Labor Day is a federal and state holiday in New York.
Closed today in observance of the holiday:
- government offices, including Riverhead Town Hall
- courts
- U.S. post office (no mail delivery)
- schools
- Riverhead Free Library
- banks
- N.Y. Stock Exchange
- UPS & FedEx (no regular delivery)
There will be no municipal garbage collection today. The rest of the week remains on its regular schedule.
The LIRR is operating on a Sunday/holiday schedule. Trains to Penn Station leave Riverhead at 7:42 a.m. and 12:42, 7:42 and 9:42 p.m. Ronkonkoma timetable. The Suffolk County Transit S92 (Orient to East Hampton) and 10C (East Hampton to Montauk) buses are running today. There is no service on all other Suffolk Transit bus lines today except the S47 (Babylon LIRR to Robert Moses State Park.) Bus schedules.
Why do we celebrate Labor Day?
The holiday grew out of the early days of the American labor movement at the height of the Industrial Revolution in the the late 19th century.
It was a time when the average American worked 12-hour days and seven-day weeks, when young children worked in factories, mills and mines, when people often worked in very unsafe working conditions.
Labor unions were becoming more vocal and more powerful. They began organizing strikes and protest rallies, demanding better working conditions and the right to collectively negotiate wages and hours.
Labor Day was first celebrated on on Tuesday, Sept. 5, 1882 in New York City, with a parade and a massive picnic organized by the Central Labor Union. New York, New Jersey and Colorado were among the first states to declare a Labor Day holiday. Labor Day did not become a federal holiday until 1894, following the Pullman strike and nationwide railway boycott in May of that year, which crippled railroad traffic. When the federal government sent troops to Chicago to break the strike, it touched off riots that resulted in the deaths of more than a dozen workers.
Against this backdrop of massive unrest, Congress, hoping to improve relations with American workers and unions, passed legislation making Labor Day a federal legal holiday. At that point 23 states had already done the same.
Labor in the U.S. today
For the first time since the coronavirus pandemic struck, total nonfarm employment is higher than it was at its prepandemic peak, rising to more than 152.7 million people, according to the U.S. Bureau of Labor Statistics. Nonfarm employment was 152.5 in February 2020 and 151.1 in August 2019.
About 130.5 million are employed in the private sector, with 109.3 million in the service-providing sectors and 21.2 million in goods-producing sectors (both durable goods and non-durable goods.) Retail leads service-sector employment with 15.9 million, followed by leisure and hospitality with 15,8 million.
The unemployment rate was 3.7% nationally in August, according to the U.S. Bureau of Labor Statistics. In Suffolk County, unemployment was 3.4% last month, lower than in August 2019 when it was 3.9%. Unemployment peaked at 18.6% in Suffolk in April 2020, at the peak of the COVID-19 crisis in New York.
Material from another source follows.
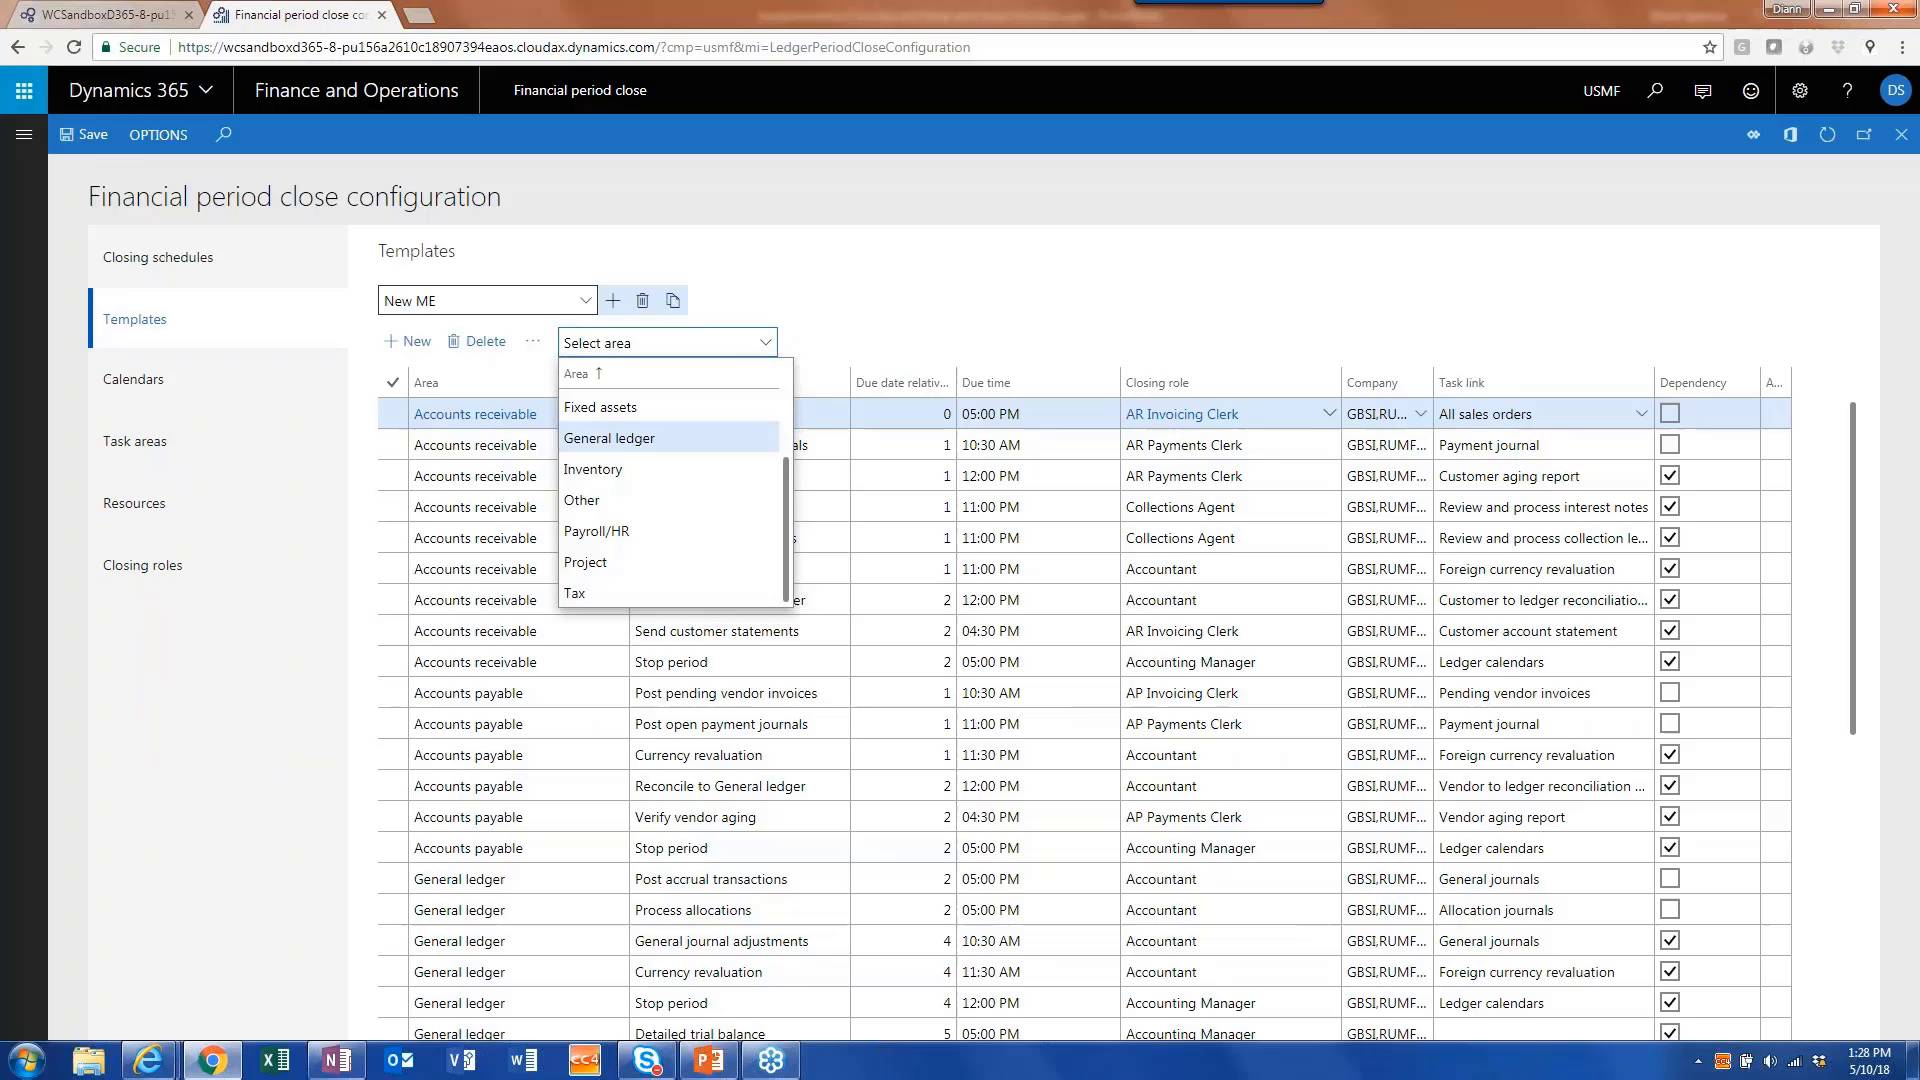Viewport: 1920px width, 1080px height.
Task: Open the Office 365 app launcher grid
Action: coord(23,90)
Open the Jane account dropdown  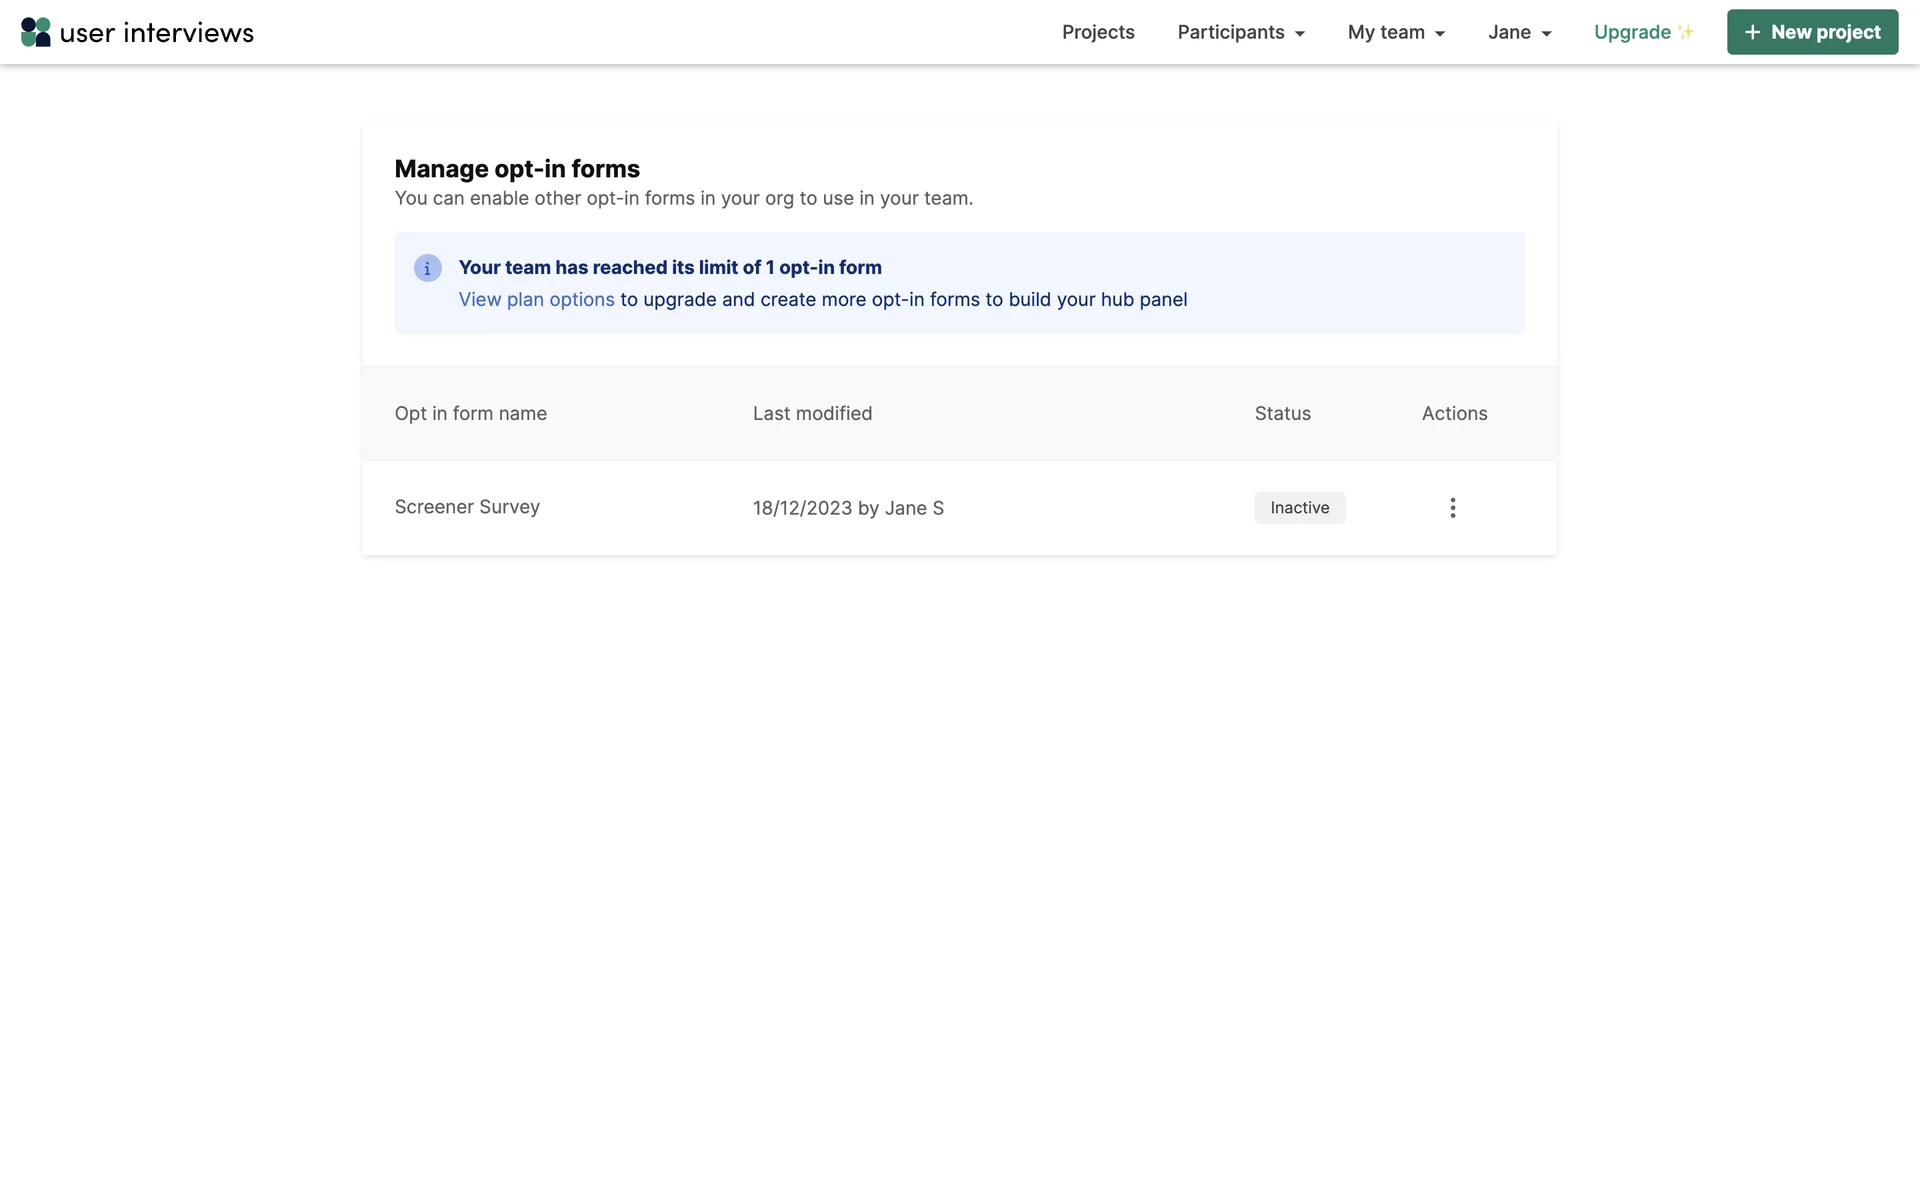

Labor unions are currently enjoying a resurgence in public opinion, however. Unions are viewed favorably by more Americans than at any time since 1965, according to the polling organization Gallup. More than 70% of Americans view unions favorably, a recent Gallup poll showed.
Labor union membership in the private sector has been declining since 1981. The private-sector unionization rate was just 6.1% in 2021. Overall unionization, including public-sector employment, was 10.3% in 2021, down from over 21% in 1981.
Unions have notched a number of high-profile organizing victories at major corporations, including Amazon, Apple and Starbucks.
The number of union election petitions increased significantly in the first half of fiscal year 2022, the National Labor Relations Board said. The NLRB reported a 57% increase in union election petitions filed during the first six months of fiscal year 2022 compared with the same period in FY 2021.